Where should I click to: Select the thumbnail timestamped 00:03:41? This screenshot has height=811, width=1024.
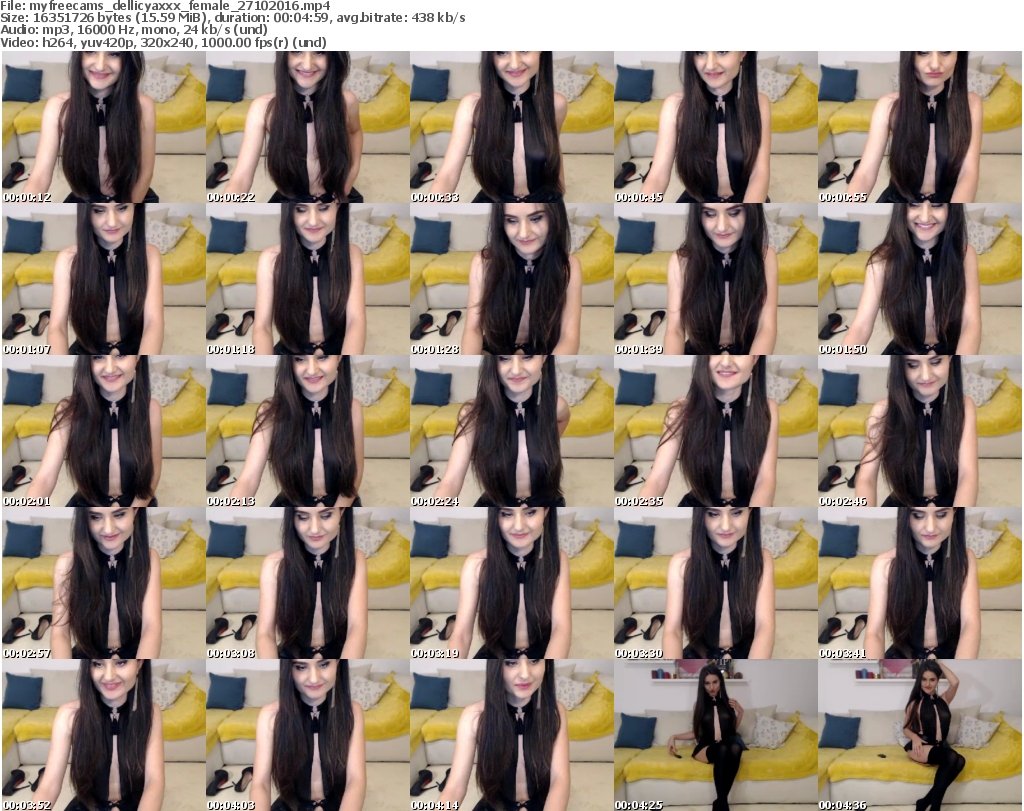(919, 583)
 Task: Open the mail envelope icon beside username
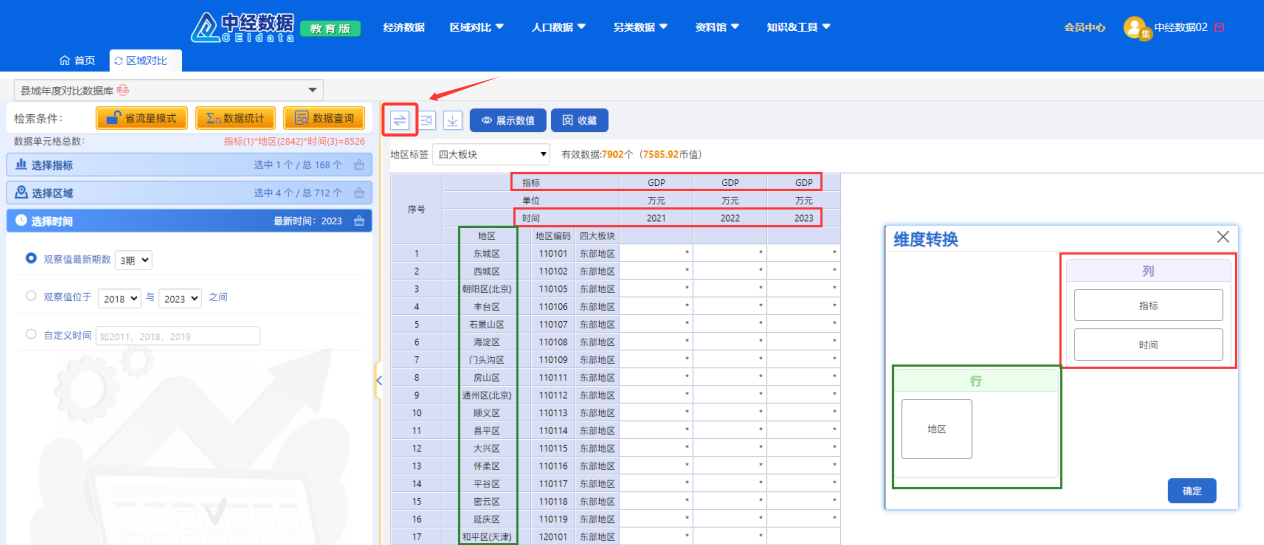1219,28
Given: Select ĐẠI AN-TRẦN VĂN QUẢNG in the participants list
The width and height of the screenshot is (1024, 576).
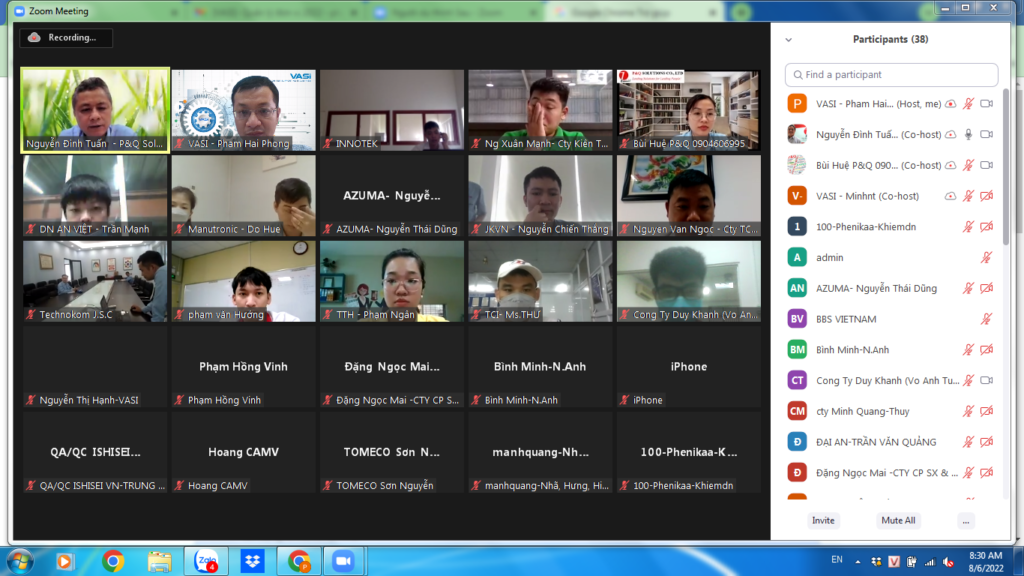Looking at the screenshot, I should tap(876, 442).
══════════════════════════════
**THE TASK:** Begin at the line containing "Task: Open the" and restate exactly every line through the end of the material, skipping the pictures.

**ANSWER TO THE EXERCISE:**
 Task: Open the mail envelope icon beside username
1219,28
Given: Select ĐẠI AN-TRẦN VĂN QUẢNG in the participants list
The width and height of the screenshot is (1024, 576).
Looking at the screenshot, I should tap(876, 442).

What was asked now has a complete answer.